**Task to complete**
Please retype the material beneath this task exactly, starting with its first line and finishing with the line containing "Select the Ingunn Sund name row".
Entries shown START
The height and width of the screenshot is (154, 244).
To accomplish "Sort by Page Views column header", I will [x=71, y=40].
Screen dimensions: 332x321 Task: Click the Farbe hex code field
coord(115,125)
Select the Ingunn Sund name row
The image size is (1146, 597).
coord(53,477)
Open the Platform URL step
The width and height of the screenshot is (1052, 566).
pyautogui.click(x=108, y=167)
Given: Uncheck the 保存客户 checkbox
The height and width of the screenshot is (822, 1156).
Entries shown END
**Completed exercise**
The height and width of the screenshot is (154, 244).
To accomplish "Sort by Page Views column header", I will [x=71, y=40].
Screen dimensions: 332x321 Task: Click the Farbe hex code field
coord(115,125)
Select the Ingunn Sund name row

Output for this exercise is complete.